The point is: this is an API that's clearly being built in public and shipped continuously. The release notes already show six months of additions between March and now. Don't treat what's there today as final, as things are
Google Health API migration playbook for Fitbit developers
Loose playbook based on what I've seen:
- Now through end of May: stand up a parallel integration. Don't try to swap your existing Fitbit Web API code over in one move. Add a second code path that talks to health.googleapis.com/v4/. Run them side by side. The architectures are different enough that you'll want to keep the Fitbit code working until you've validated the new path against real user data.
- Test with your own account first. The identity endpoint at users/me/identity returns both legacyUserId (your old Fitbit user ID) and healthUserId (the new Google one). Use this to confirm linkage before you trust any other reads.
- Plan for the reconsent. Every existing user has to go through OAuth again because tokens don't transfer. Build the UX before you build the code. A dismissible banner that becomes a modal that becomes mandatory, across about three months, is the right shape.
- Rewrite the parser, not the schema mapping. I tried briefly to write a translation layer that mapped Google Health responses back into the Fitbit JSON shape, so my downstream code wouldn't have to change. After about an hour I abandoned it, the structures are too different, and you'll end up with a leaky abstraction that fails on the new fields. Just write a new parser because that’s faster.
- Get on the Restricted-scope review path early. All googlehealth.* scopes are classified Restricted, which means production access requires Google's privacy and security review. The review has no published SLA. Start it as soon as your Cloud project is set up, and don't let this be the thing that's blocking you in August.
What the Google Health API tells us about the future roadmap
The shape of an API tells you what the people who built it think their product is for. Looking at this one:
- Single uniform resource shape suggests they expect more data types to land over time, and they want adding one to be cheap.
- Source-tagging on every data point suggests they expect more devices than just Fitbit to feed this store. Pixel Watch is the obvious one. Third-party devices via Health Connect on Android are another.
- Reconciled streams suggest they expect users to have multiple devices simultaneously, which they increasingly do.
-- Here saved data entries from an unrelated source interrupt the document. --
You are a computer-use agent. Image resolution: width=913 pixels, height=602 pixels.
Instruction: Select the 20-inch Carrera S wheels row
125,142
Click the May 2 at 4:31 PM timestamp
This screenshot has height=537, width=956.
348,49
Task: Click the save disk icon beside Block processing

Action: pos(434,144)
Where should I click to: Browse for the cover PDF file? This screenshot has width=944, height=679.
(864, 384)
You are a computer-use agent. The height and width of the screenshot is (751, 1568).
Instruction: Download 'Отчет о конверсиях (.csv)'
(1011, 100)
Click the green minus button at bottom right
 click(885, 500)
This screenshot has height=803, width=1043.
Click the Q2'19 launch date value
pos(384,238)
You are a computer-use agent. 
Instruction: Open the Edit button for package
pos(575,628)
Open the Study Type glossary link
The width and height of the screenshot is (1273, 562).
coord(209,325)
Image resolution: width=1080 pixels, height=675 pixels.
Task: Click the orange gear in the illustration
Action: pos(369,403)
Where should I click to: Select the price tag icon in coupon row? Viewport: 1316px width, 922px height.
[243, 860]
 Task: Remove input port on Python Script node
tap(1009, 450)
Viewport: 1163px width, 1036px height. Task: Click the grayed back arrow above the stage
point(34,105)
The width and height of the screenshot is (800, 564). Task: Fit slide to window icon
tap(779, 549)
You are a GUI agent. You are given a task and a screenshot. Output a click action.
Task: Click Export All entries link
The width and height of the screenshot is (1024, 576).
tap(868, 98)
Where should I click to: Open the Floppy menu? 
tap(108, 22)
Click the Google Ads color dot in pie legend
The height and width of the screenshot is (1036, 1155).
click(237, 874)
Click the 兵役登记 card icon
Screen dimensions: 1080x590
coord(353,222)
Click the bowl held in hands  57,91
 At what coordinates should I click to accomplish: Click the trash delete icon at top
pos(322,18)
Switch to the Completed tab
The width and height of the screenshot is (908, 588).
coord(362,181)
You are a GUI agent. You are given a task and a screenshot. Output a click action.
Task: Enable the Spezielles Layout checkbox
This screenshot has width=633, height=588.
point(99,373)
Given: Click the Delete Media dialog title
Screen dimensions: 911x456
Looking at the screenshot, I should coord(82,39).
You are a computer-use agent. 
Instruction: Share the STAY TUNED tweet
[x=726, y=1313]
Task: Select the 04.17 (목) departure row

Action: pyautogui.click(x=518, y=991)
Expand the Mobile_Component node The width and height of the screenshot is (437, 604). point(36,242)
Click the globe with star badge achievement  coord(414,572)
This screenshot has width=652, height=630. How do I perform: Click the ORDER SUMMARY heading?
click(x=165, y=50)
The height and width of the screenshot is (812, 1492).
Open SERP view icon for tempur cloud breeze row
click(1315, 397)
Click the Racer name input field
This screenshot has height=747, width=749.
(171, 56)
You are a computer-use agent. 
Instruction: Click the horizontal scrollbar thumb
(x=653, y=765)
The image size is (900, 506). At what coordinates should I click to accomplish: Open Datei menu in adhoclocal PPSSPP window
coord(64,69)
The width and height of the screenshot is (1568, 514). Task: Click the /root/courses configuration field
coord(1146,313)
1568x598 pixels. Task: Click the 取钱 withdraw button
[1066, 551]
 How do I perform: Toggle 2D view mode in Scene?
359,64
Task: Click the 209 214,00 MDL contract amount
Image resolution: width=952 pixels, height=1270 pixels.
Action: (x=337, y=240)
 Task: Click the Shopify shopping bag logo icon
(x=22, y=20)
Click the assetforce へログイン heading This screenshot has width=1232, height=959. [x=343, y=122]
- Project-level webhooks instead of user-level subscriptions suggest they're thinking about B2B integrations as the primary case, not consumer apps.
- Restricted scope review suggests they want fewer, more accountable partners on the platform.
Open questions about the Google Health API
Some open questions I haven't been able to answer from the docs alone, that I'd love to hear from anyone who has:
- What's the actual rate limit?
- What's the SLA on Restricted-scope review for a typical app?
- For users with multi-year Fitbit histories, does the new API serve their pre-2026 data, or is there a horizon? My test account is too new to tell.
- What's the roadmap for write access and for the data types currently missing?
- Will the ecg_readonly scope be available to non-clinical apps?
If you've got answers, I'd love to hear them!